Hi Maltese owner for 15 years here. I would say anything below 55 my dog would have a sweater on 100%. Also has shirts for when it’s cool but not cold. Yes long hair does keep them warm. No shoes are make it hard for them to walk and they don’t like them. As for sweaters getting one that goes thru back legs can be a pain, but I would get one where here arms go through and it covers her stomach and back. As for walks in cold I would always have a sweater on her and bring a tiny blanket in ur purse in case it gets too cold.


----------



## 2THEMOORES

sunnycleveland said:


> How cold is "cold" for our babies?

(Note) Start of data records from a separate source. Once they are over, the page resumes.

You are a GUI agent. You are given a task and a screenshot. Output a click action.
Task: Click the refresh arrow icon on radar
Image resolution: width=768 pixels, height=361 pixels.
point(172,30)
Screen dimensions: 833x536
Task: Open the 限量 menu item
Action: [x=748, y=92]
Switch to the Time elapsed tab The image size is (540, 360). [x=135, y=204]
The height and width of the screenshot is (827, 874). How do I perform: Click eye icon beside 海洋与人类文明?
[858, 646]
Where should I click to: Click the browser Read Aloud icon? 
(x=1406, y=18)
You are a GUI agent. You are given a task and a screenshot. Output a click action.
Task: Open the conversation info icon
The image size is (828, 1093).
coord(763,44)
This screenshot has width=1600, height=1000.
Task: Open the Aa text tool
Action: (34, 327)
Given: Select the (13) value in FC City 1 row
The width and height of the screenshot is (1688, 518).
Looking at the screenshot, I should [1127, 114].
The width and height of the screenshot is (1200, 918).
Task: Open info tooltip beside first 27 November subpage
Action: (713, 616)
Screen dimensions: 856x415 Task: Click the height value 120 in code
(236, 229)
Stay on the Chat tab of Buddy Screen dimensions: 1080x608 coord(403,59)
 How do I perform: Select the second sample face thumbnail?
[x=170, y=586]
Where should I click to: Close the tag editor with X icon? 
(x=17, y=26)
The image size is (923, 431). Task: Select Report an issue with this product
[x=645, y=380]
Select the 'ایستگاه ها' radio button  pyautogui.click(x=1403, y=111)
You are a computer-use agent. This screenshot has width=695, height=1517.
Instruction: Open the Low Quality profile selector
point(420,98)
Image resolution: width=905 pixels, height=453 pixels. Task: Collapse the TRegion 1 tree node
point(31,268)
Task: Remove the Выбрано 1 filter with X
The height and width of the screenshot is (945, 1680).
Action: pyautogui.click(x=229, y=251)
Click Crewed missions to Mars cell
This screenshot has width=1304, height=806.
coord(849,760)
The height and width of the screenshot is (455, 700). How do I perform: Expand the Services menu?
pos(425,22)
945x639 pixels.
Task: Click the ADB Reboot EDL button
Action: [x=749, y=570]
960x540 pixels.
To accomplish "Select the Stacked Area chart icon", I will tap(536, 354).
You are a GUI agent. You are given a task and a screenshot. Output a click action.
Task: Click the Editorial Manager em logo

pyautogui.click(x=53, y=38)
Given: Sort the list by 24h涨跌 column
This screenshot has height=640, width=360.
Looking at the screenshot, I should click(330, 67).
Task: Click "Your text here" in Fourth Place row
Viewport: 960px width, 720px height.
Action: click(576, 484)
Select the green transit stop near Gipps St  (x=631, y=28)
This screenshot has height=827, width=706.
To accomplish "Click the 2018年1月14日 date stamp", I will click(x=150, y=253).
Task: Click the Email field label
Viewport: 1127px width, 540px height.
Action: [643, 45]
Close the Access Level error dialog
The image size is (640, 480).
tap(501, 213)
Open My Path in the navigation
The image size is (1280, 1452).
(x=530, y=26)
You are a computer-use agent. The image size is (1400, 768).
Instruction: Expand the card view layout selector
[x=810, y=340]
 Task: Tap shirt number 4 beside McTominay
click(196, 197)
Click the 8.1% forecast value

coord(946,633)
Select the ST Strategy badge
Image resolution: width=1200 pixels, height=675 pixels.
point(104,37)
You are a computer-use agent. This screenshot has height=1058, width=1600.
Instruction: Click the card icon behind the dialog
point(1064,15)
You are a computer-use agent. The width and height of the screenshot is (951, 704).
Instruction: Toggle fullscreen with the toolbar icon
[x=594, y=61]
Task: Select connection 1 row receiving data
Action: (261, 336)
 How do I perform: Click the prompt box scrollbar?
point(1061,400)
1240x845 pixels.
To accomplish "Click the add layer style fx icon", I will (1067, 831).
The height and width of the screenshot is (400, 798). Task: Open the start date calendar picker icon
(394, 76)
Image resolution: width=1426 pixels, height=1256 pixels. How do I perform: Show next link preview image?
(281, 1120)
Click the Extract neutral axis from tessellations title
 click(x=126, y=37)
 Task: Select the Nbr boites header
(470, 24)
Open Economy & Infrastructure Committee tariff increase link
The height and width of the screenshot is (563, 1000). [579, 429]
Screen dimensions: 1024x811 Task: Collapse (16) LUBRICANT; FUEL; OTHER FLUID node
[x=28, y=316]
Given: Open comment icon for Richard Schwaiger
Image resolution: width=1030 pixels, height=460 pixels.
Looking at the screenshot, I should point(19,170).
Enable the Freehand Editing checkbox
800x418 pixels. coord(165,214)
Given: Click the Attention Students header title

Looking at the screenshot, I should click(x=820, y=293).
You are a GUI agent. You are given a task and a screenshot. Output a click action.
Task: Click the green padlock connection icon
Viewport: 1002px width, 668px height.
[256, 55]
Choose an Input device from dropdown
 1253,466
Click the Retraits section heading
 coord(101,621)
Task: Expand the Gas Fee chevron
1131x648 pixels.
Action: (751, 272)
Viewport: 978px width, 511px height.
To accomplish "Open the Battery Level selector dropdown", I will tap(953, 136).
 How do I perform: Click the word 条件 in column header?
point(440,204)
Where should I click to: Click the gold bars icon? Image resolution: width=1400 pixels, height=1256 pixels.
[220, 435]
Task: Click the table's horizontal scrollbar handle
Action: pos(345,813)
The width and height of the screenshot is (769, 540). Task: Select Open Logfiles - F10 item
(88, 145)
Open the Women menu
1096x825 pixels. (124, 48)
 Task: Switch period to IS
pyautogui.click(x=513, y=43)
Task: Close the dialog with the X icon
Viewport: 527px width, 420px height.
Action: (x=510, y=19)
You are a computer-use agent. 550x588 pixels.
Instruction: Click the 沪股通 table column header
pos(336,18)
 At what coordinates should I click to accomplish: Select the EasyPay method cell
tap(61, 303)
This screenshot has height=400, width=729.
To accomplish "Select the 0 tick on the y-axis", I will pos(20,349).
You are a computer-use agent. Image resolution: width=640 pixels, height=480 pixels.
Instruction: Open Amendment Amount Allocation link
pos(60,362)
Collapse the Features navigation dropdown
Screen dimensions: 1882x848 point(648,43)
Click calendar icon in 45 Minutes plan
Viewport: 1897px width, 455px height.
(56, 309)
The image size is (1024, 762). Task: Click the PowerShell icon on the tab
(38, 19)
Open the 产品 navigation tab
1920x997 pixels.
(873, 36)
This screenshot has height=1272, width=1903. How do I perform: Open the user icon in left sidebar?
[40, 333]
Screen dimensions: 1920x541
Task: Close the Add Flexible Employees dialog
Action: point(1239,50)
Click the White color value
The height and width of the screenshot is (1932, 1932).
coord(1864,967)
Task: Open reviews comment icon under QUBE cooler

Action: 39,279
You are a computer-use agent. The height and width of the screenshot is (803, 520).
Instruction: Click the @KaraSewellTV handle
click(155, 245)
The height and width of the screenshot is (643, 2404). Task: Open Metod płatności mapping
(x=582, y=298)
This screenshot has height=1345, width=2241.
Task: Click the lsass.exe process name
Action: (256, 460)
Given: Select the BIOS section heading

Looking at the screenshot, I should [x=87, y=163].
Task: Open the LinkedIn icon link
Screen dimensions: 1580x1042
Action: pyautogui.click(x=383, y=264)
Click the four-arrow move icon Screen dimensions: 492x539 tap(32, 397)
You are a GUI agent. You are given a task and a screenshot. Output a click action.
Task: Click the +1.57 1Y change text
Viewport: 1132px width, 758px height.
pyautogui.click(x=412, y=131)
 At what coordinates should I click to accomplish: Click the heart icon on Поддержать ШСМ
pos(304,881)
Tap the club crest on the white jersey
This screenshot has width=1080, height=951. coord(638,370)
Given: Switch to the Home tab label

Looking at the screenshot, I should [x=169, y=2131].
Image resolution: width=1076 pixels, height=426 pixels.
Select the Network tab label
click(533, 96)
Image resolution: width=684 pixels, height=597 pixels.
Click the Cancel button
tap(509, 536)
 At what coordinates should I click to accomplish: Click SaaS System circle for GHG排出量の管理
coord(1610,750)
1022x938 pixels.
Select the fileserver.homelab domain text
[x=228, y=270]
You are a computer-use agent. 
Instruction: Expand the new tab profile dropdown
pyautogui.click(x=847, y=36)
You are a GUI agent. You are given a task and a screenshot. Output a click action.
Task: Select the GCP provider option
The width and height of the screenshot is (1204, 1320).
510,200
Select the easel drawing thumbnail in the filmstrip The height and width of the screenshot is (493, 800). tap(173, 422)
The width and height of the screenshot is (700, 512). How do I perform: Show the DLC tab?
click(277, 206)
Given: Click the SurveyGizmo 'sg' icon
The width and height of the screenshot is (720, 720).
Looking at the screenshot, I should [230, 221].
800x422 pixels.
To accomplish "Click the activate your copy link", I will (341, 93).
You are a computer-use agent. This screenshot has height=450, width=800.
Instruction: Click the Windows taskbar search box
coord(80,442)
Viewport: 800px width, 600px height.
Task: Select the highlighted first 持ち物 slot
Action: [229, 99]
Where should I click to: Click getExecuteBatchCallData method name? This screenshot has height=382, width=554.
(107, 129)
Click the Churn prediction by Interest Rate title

In other words, at what temperature does your malt feel uncomfortable without a sweater/coat? I live in Ohio and we are getting into mid 50's F - Fiona seems fine, we go for 15-20 min walks and she does not seem uncomfortable, does not shake, etc.. At what temperature would you dress your malt in a sweater/winter coat?
> 
> Also, please help:
> 
> Would you suggest a winter coat (snow suit) with sleeves that cover front legs and rear legs, such as this one:
> Poochtini Winter Dog Snowsuit
> 
> Or would you say a 'vest' type of winter coat with no sleeves that only covers the chest/ribcage area would do? Wouldn't the stomach and rear legs get cold? Here's an example:
> Little Barkets Playground Puffy Dog Jacket
> 
> Are booties needed in the winter time or are they more for looks rather than function?
> 
> Does longer hair really keep them warmer? It seems so thin, I'm not sure if it will make a difference and I'd rather trim it to prevent matting from the clothes...
> 
> PLEASE help, I need advice on how to keep my baby warm!
> 
> 
> ps. Fiona is 4lb so I think she does need something to keep her warm in cooler wheather


I dress my Daisy the same way I dress for the temperature


----------